Content starts
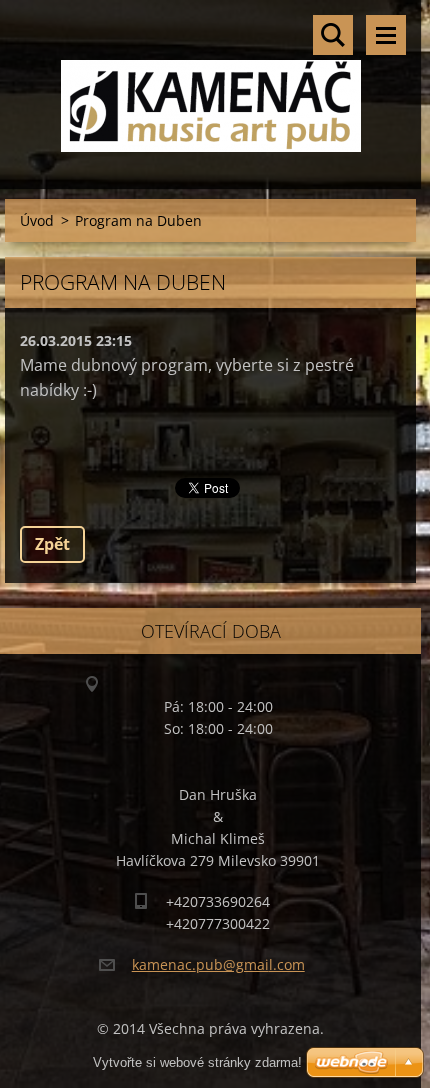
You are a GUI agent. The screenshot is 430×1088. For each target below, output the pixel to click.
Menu (386, 35)
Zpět (52, 544)
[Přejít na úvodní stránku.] (210, 82)
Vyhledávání (333, 35)
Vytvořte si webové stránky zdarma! (197, 1062)
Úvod (37, 220)
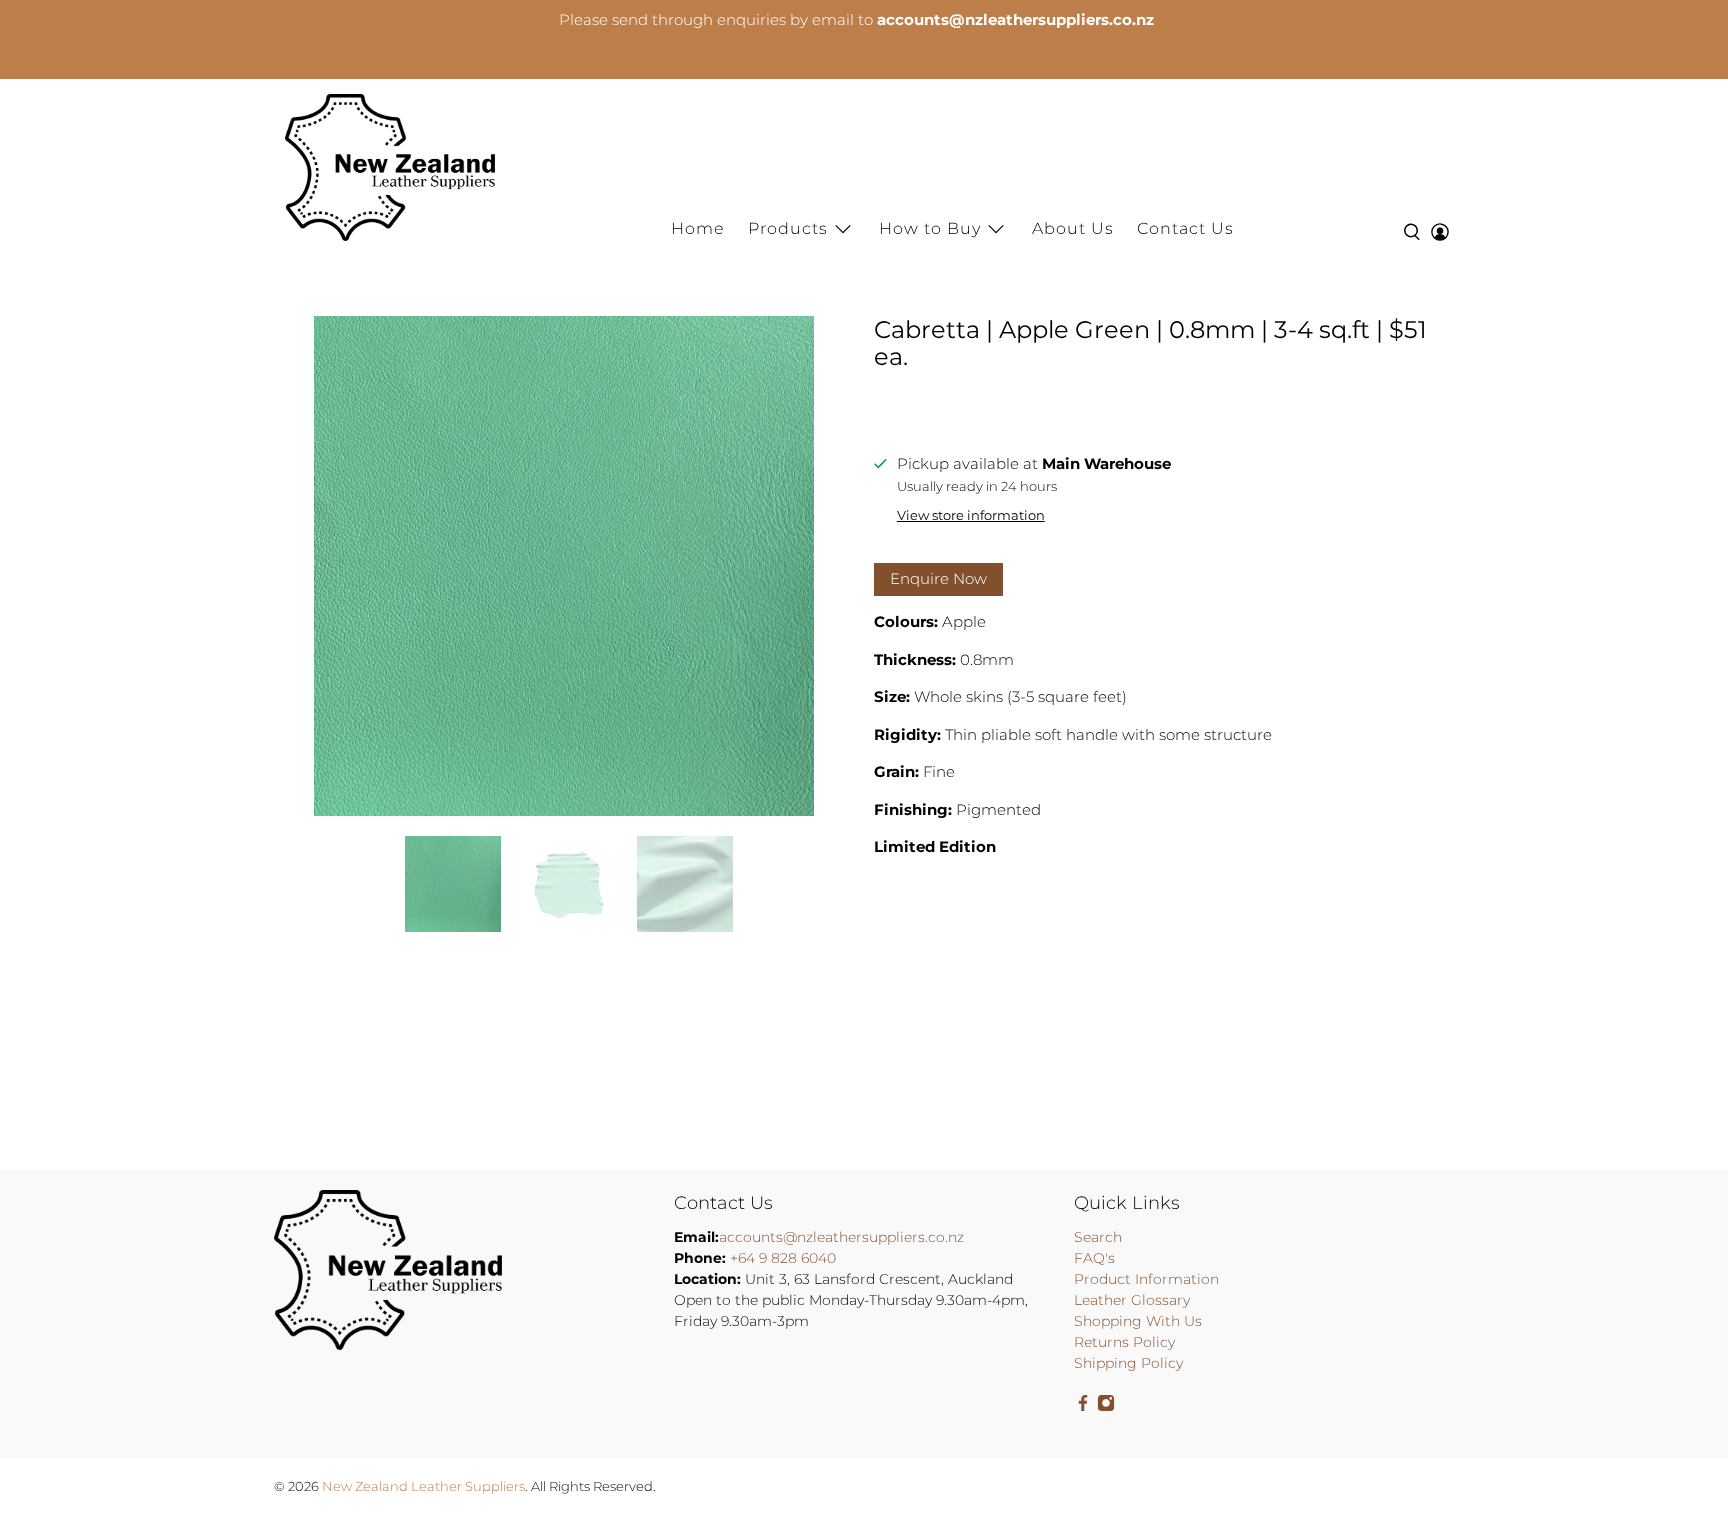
Content ends
When a picture appears among the entries, skip it; transcribe everything else exactly.

* Response for this exercise *
You are a GUI agent. The screenshot is 430×1088. For each target below, output the pixel to click.
Menu (386, 35)
Zpět (52, 544)
[Přejít na úvodní stránku.] (210, 82)
Vyhledávání (333, 35)
Vytvořte si webové stránky zdarma! (197, 1062)
Úvod (37, 220)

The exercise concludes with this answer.